# planted tank algae issue



## WhiteDevil (May 7, 2009)

Hi again.


Ive searched and nothing really answered what I was looking for.

I have a tank with algae issues.

My 52g planted has algae all over the glass, my rubblernose and BNP did nothing for this, the otos didnt much either. I am loaded with MTS in this tank and they go around this stuff. 

lighting is 2x40W 6500K
substrate is plain jane flourite
no Co2
Dosing excel 5ml/day
if anything it came on stronger with excel


What can I do to combat this stuff


My lights are on for 24hrs

Tank is established and planted well, not much room to plant more without removing hardscaping.

Filtration is a penguin 660R w/ sponge RUGF system and a AC70 HOB and an AC20 powerhead for cirrculation.


Thanks

Anything else let me know what I left off

Water parameters are fine, havnt had any changes in the readings in well over 10 months.


----------



## Qwertus (Oct 14, 2008)

Cut back on the lights? 24 hrs of light is... wayyyy over what ANY tank should have IMO.


----------



## WhiteDevil (May 7, 2009)

I meant 12hrs, sorry, On at 730am off at 730pm


----------



## mos90 (Jul 7, 2009)

12 hours may still be too much light for a tank with no c02. im still tring to get mine right to get brown hair algae under control. im down to 7 hours at 1.8wpg cf, and i use co2 and ei dosing. 

u could try a 3 day blackout, then clean up some dead algae, try 8 hours to start. it cant hurt. more light requires more co2. 

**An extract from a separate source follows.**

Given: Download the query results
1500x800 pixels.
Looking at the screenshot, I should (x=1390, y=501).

is your algae just green spot on the glass? if so then just scrape it off,do water change and cut lights back. no need for blackout. blackouts seem to be the only way to kill brown hair beside tearing the tank down.


----------



## DVS (Nov 20, 2005)

Nitrate levels? PO4 levels? Do you dose traces at all? This is nothing but a guess at this point but I wouldn't be surprised if one or more nutrients haven't bottomed out.


----------



## Philosophos (Mar 1, 2009)

I'm definitely with DVS on this one. I wouldn't mind knowing your full dosing routine (NPK and micros), your target PPM's and so on. Low PO4 makes life easier for GSA; 3-5ppm seems to keep the stuff in check. While it doesn't go away or stop growing completely on glass and hardscape, it's slowed to a very manageable pace.

-Philosophos


----------



## aquatic_clay (Aug 17, 2009)

Try cutting your lights to 8 to 10 hours a day and that should help. If you're like me and like to have the lights on when you leave for work and then come home you could just add a 2 hour break in the middle of your photo period.

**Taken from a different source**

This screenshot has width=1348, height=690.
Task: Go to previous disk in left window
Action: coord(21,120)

Keep dosing your excel it will kill algae very quickly. You could even dose double what your dosing now and be fine. You may also want to try spot treating the algae using excel with a medicine dropper. Just turn off your filter and powerheads for about 15 minutes and use the dropper to nail the algae.

What are you dosing for ferts? The issue might be with nutrients but I think the lighting is the main suspect.

Clay


----------



## armedbiggiet (May 6, 2006)

Yeah I would agreet with 8 to 10 hours for lights. At the same time add much less what ever fert. you added in and start adding it only when your plants needed it.


----------



## Philosophos (Mar 1, 2009)

armedbiggiet said:


> Yeah I would agreet with 8 to 10 hours for lights. At the same time add much less what ever fert. you added in and start adding it only when your plants needed it.

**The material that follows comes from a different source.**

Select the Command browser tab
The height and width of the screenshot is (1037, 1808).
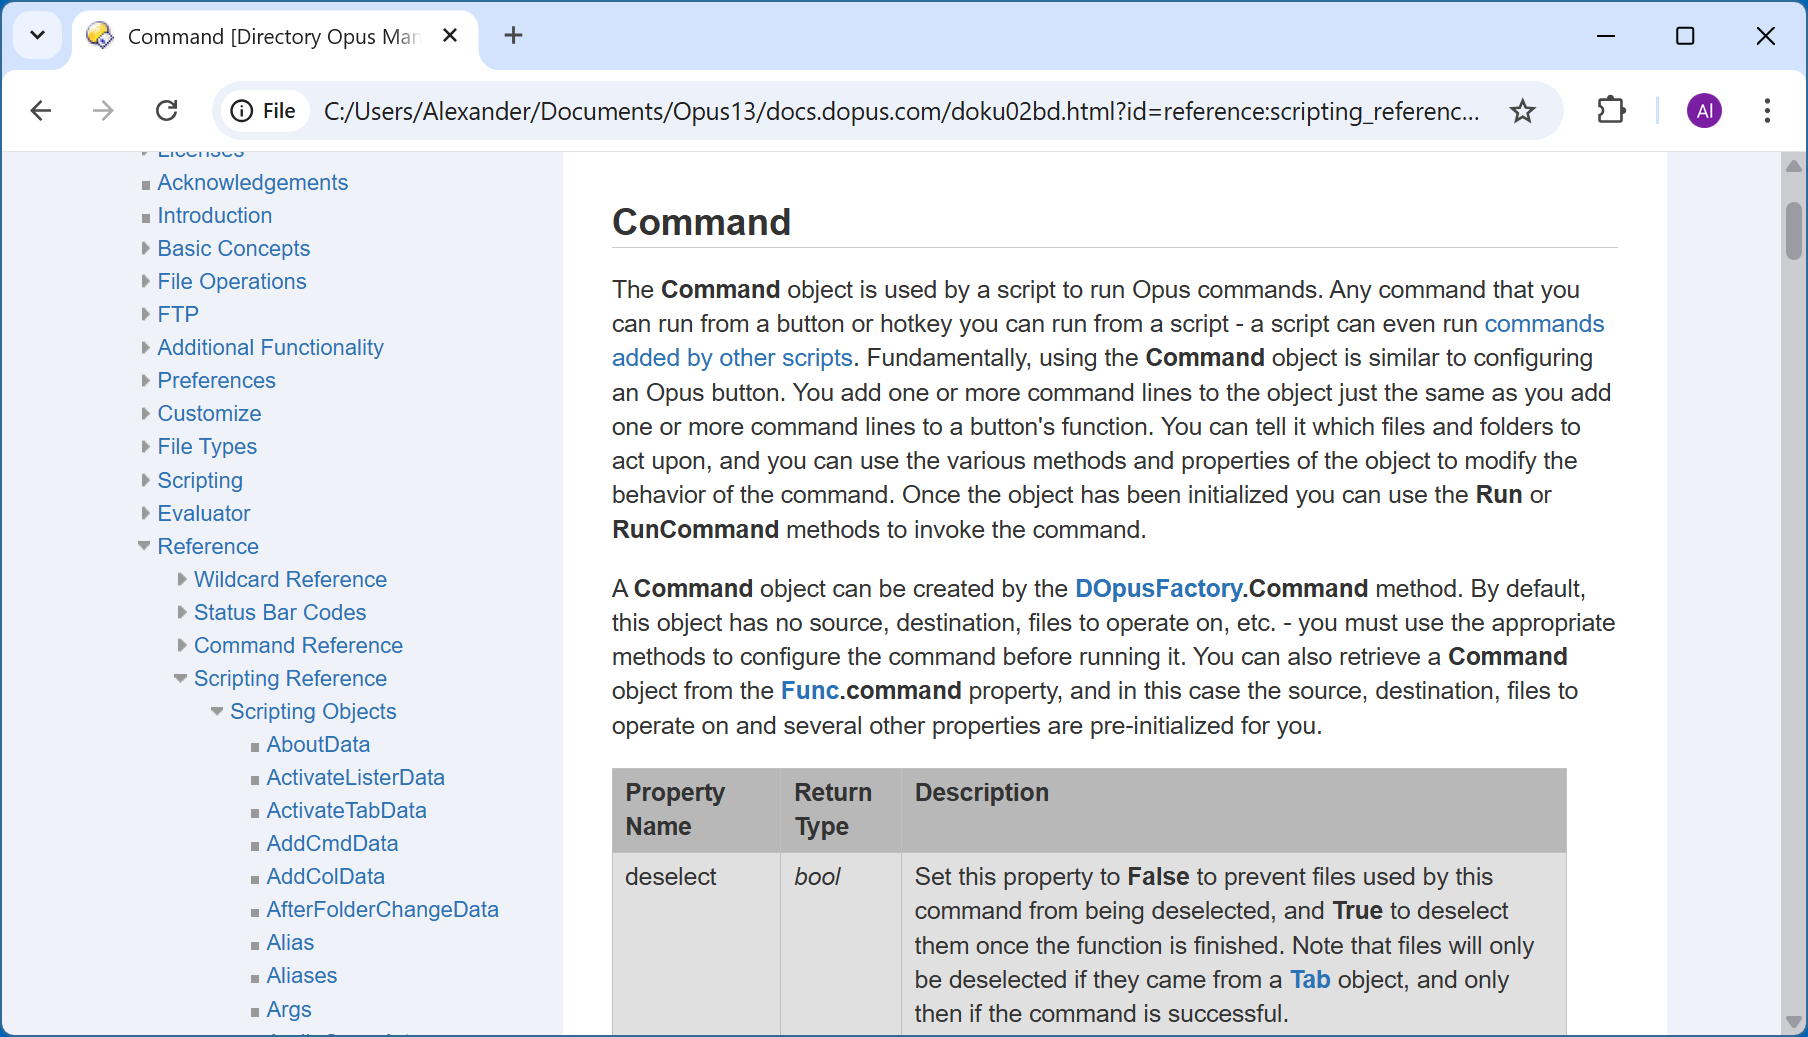tap(270, 37)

Why less fertilizer? Many of us just keep our plants in a column full of non-limiting nutrients using water changes to prevent excessive buildup that's toxic to fish. Algae is not a problem in tanks where I and many others have done this.

-Philosophos


----------



## aquatic_clay (Aug 17, 2009)

Since your tank is 1.5 watts per gallon and no co2 I would look in to the diana walstead(pretty sure I spelled that wrong)/el natural method of keeping low tech tanks. If I was on a computer instead of posting from my cell phone I would add a link to the site. I remember seeing some pretty good info about this method on aquaticeden.com also just a quick google search will pull up loads of info that will help you out.

Clay


----------



## wi_blue (Apr 5, 2005)

Philosophos said:


> Why less fertilizer? Many of us just keep our plants in a column full of non-limiting nutrients using water changes to prevent excessive buildup that's toxic to fish. Algae is not a problem in tanks where I and many others have done this.
> 
> -Philosophos


Why less fertilizer? 
I think to help get thinks into balance. Though there are people like me that have problems with fertilizers and algae. That's why I went to the Walsted method.


----------



## Philosophos (Mar 1, 2009)

But that's just it... Diana doesn't advocate limiting nutrients either as far as I'm aware. The issue is more one of nutrients proportionate to demands than it is of nutrient excess. Algae is far more adaptable than plants; if plants are limited by a nutrient, there is at least one algae that can easily take advantage of the situation where they can not. Rather than too much nutrients, look to too few nutrients, to little CO2, or too much light. Everything is driven by light levels when it comes to SAM's and algae.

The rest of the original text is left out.